> Set task 1:
Print the passage of the Lords of Rannick post from "The Iron Cages" to "hourglasses or whatever.".

> Excerpt:
>>>
Posted on March 23, 2012
The Acts of the Lords of Rannick, LIII
Because of the lewd content of the Cathedral of Sin, there’s almost no images I can post. Suffice it to say that a working knowledge of Robert Mapplethorpe’s muse will help you out with how the stone giants in the pavilion look. I’m almost certain there is a japanese fetish for demon-women, but that’s just playing the odds.
Fortunately, everyone is back in one group. At least as long as someone handcuffs Kerplak to them. Good news is there are lots of handcuffs available…
Edit: Since the last post that nobody paid any attention to about cones and templates Sean K Reynolds has clarified cones and templates and problems with using them in three dimensions, here. You can use the templates up or down. It also has bullshit about counting squares diagonally, which I take it to mean that the templates can now be swung around. This seems to limit the utility of (S) shapable spells, but makes more actual sense, just not easy gameplay. If you’re going to cast a cone spell, have the template page available (IT IS HERE) because this is going to take fucking ages to figure out whether or not you can angle shit so that it doesn’t hit the guy standing beside you, but who is very short etc, etc. I fucking hate Cone spells. I’m going to cut out some cardboard templates.
Fortunately Lines still have to originate at the caster and fill a 5′ cube, just as Medium PCs do, no matter how tall they actually are… And a burst is a burst.
The Iron Cages of Lust
So Halvard, Albedon, Tersplink and Kerplak were all waiting outside the entrance to the hallway down which Dagfinn and Don had disappeared a few minutes earlier. They’d decided to wait a few minutes and saw no reason to hurry along so they just stood there shuffling around, checking hourglasses or whatever.
<<<
> Records for this exercise:
>>>
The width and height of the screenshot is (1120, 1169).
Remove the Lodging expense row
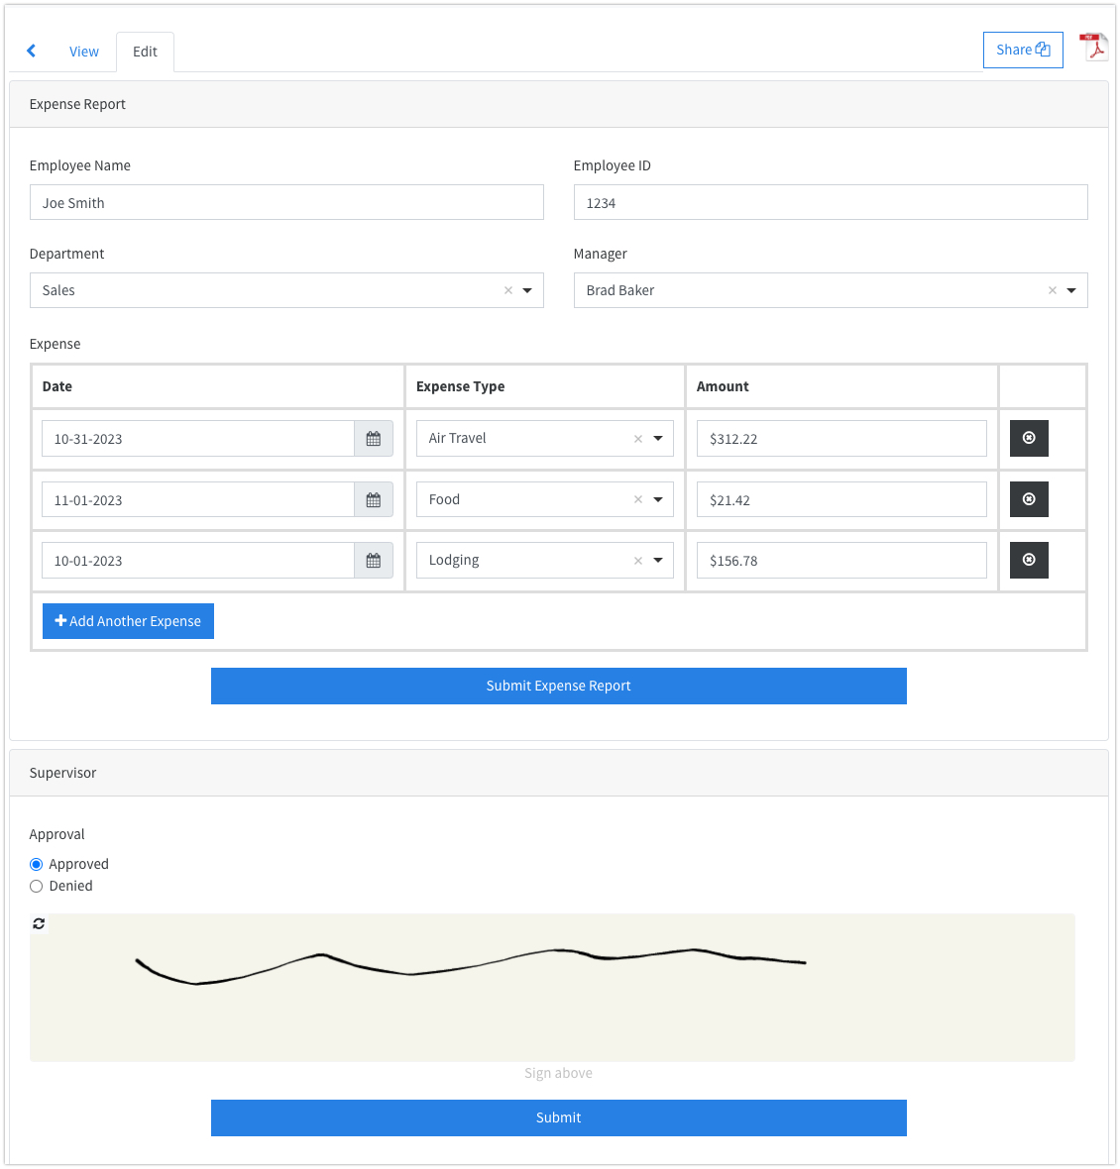tap(1029, 560)
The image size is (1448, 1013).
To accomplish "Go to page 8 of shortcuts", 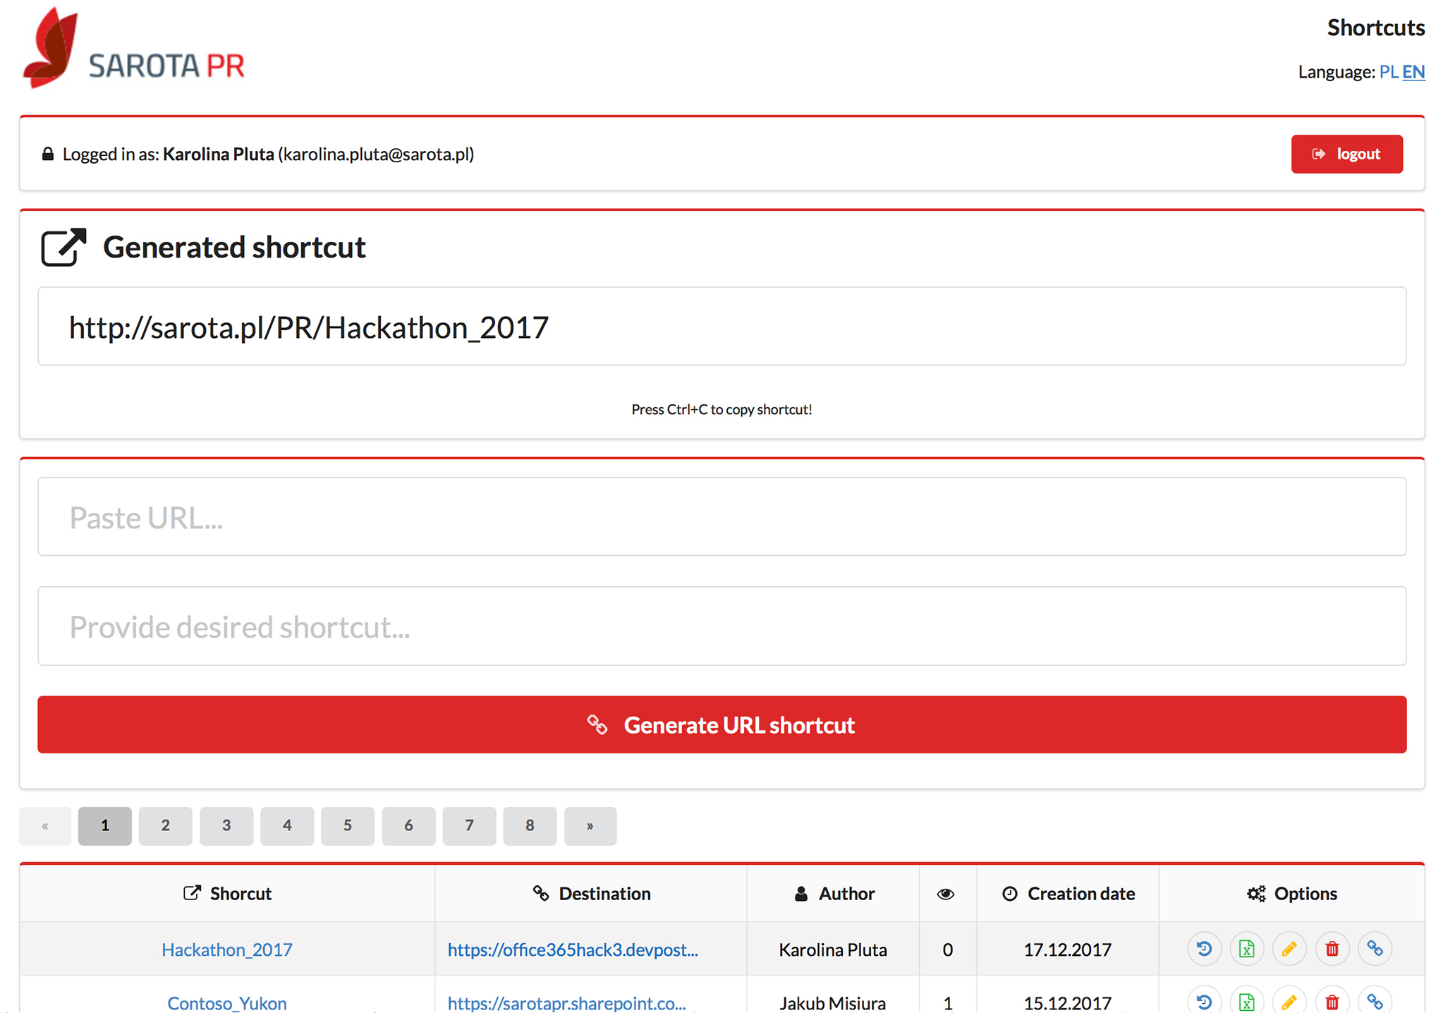I will click(530, 825).
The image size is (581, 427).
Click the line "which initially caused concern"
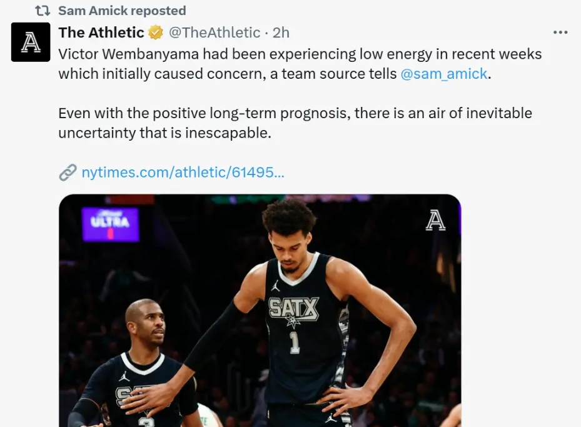point(228,74)
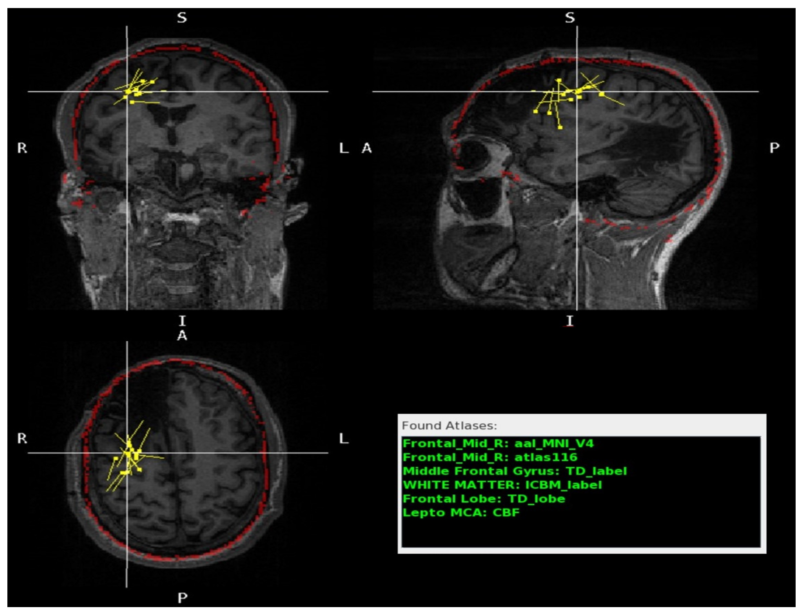Select Lepto MCA: CBF entry
803x614 pixels.
[461, 512]
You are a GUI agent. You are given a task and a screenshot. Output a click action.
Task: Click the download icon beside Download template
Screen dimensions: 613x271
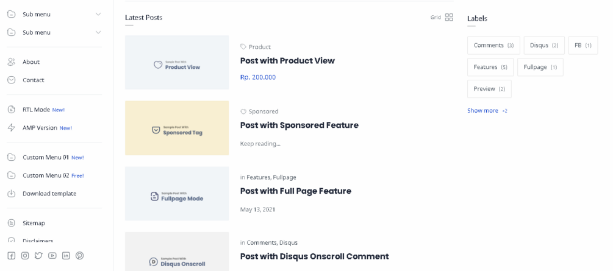point(11,194)
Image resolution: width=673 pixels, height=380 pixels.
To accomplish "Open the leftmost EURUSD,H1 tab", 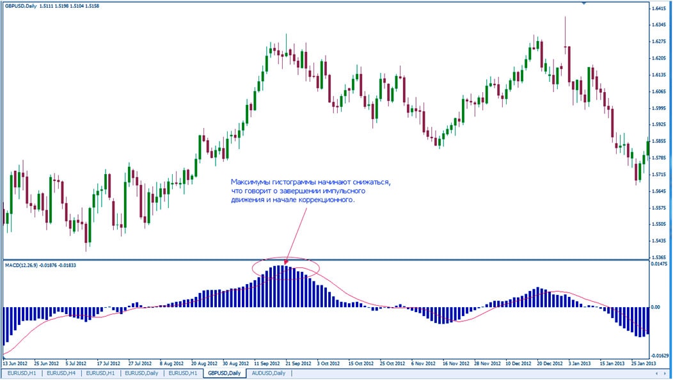I will pyautogui.click(x=22, y=373).
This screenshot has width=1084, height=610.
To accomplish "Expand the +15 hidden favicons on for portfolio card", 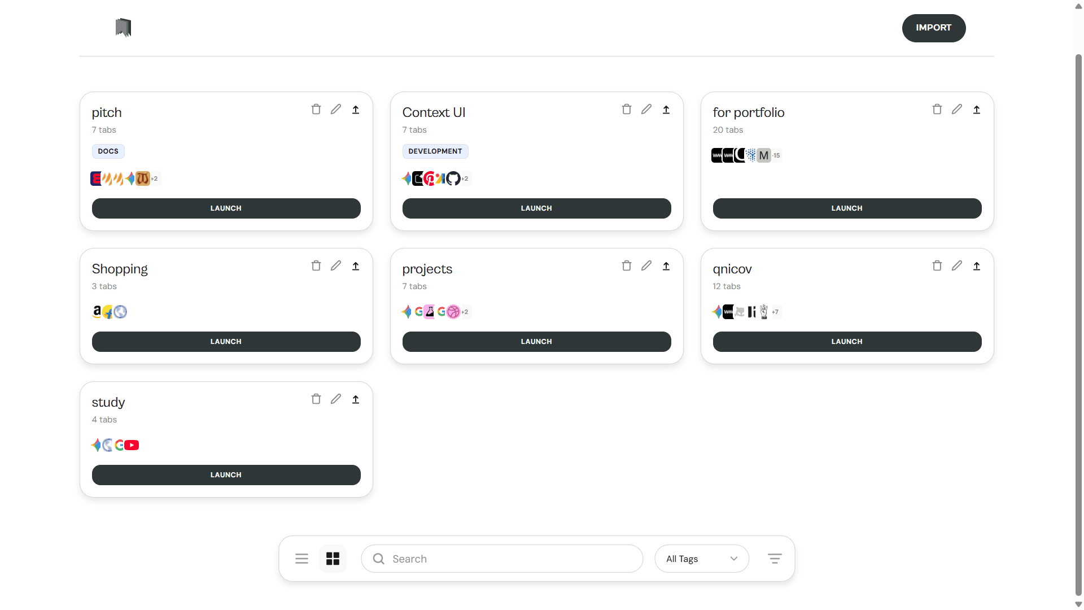I will point(776,155).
<<<
> Set task 2:
In the listing, swap "screenshot" for "screen capture" and give back only the lines from the line with "You are a GUI" to the line with "point(11,194)", leaving the pictures out and keeping everything else unchanged.

> Full response 1:
The Iron Cages of Lust
So Halvard, Albedon, Tersplink and Kerplak were all waiting outside the entrance to the hallway down which Dagfinn and Don had disappeared a few minutes earlier. They’d decided to wait a few minutes and saw no reason to hurry along so they just stood there shuffling around, checking hourglasses or whatever.

> Full response 2:
You are a GUI agent. You are given a task and a screen capture. Output a click action.
Task: Click the download icon beside Download template
Screen dimensions: 613x271
point(11,194)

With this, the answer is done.